In 1950 he had published Trial By Ballot, a book giving his insights into the British electoral and political scene from 1918 to 1950.
Following boundary changes, he was Liberal candidate for the re-drawn Aberdeenshire West at the 1950 General Election. The new seat included part of the old Aberdeenshire Central seat where he stood in 1945. Despite this familiarity, he again came third;

General Election 1950: West Aberdeenshire Electorate 39,077
| Party |  | Candidate | Votes | % | ±% |
|---|---|---|---|---|---|
|  | Unionist | Henry Reginald Spence | 17,550 | 55.6 |  |
|  | Labour | Thomas Oswald | 7,298 | 23.1 |  |
|  | Liberal | Ivor Roland Morgan Davies | 6,740 | 21.3 |  |
| Majority |  |  | 10,252 | 32.5 |  |
| Turnout |  |  |  | 80.8 |  |
|  | Unionist hold |  | Swing |  |  |

He was a member of the national executive committee of the United Nations Association.
He did not contest the 1951 General Election. For the 1955 General Election, he was Liberal candidate for Oxford, where 17 years earlier he had briefly been candidate. He again finished third. At the 1959 General election he was again the Liberal candidate for Oxford, finishing third. In 1962 he was elected a member of Oxford City Council. At the 1964 General Election he fought Oxford for the third and final time, finishing third. He was always on the radical wing of the party and was in particular a supporter of nuclear disarmament being one time chair of Oxford CND. He was appointed a CBE for political and public service in 1984.

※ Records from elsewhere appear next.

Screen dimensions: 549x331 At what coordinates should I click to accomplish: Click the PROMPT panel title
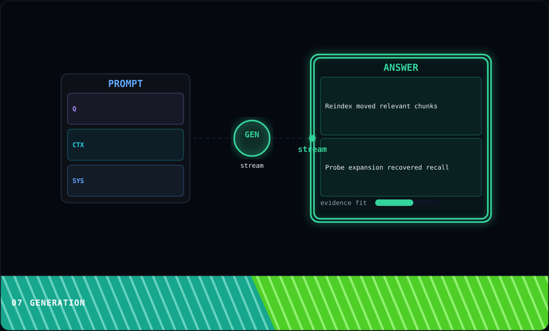coord(125,84)
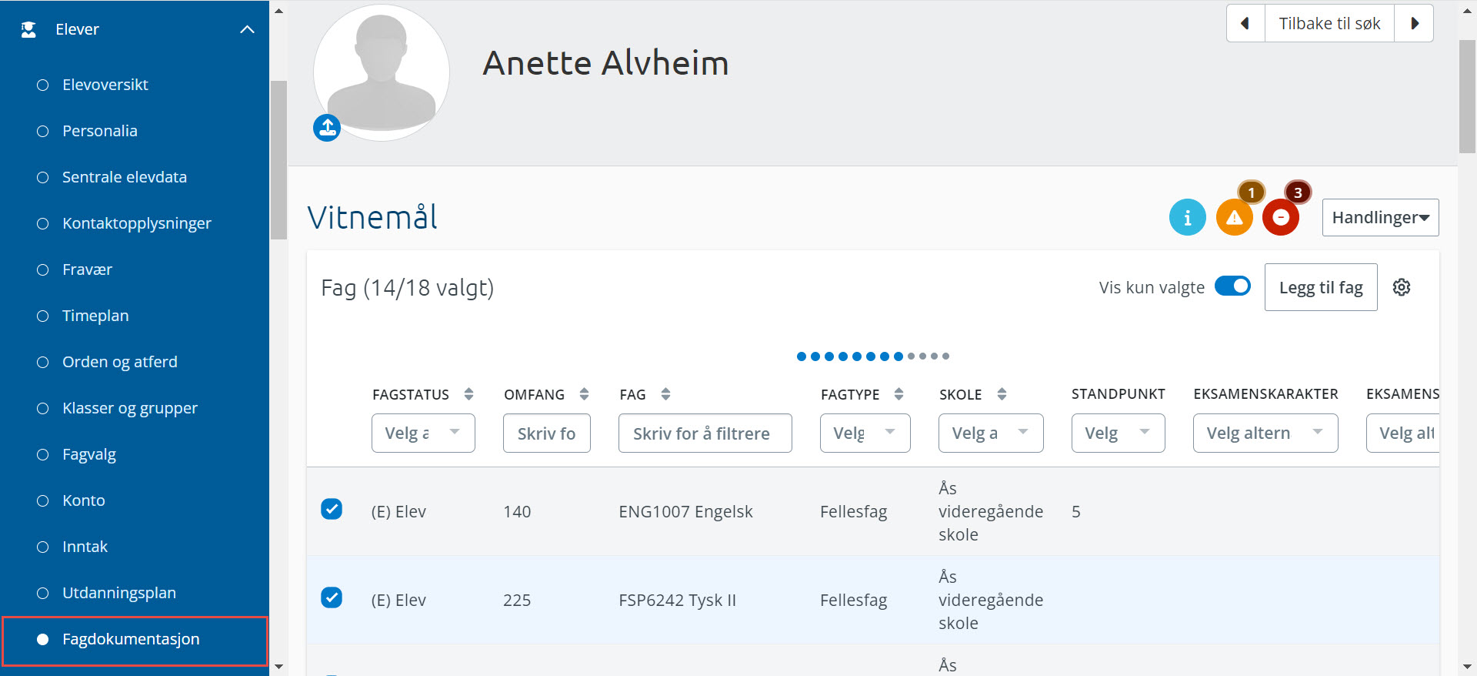Open the Fagtype filter dropdown
Image resolution: width=1477 pixels, height=676 pixels.
[x=865, y=433]
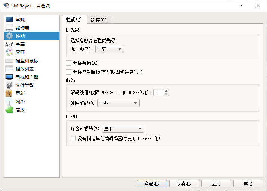Open the 常规 (General) section icon
The height and width of the screenshot is (191, 267).
pos(9,19)
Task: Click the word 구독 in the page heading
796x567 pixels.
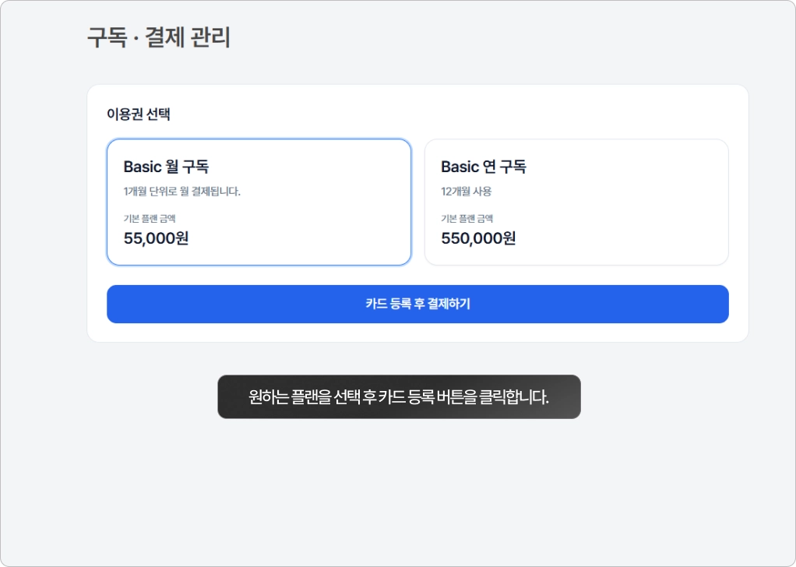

==War service and family==
During the war, Davies enlisted in the Royal Air Force and rose to Acting Flight Lieutenant, serving at home, in India and Burma where he was wounded. In 1940 he married Jean McLeod whom he had known from Edinburgh. They had two sons, Michael and John, who became a Labour Party politician, standing against Margaret Thatcher in Finchley in 1987 and a daughter Mary who like her father was president of the Edinburgh University Liberal Club and was an elected Liberal councillor in Havering.

==Business==
He worked as a journalist on the News Chronicle. He was a Director of a London publishing firm, and a Director of book distribution companies.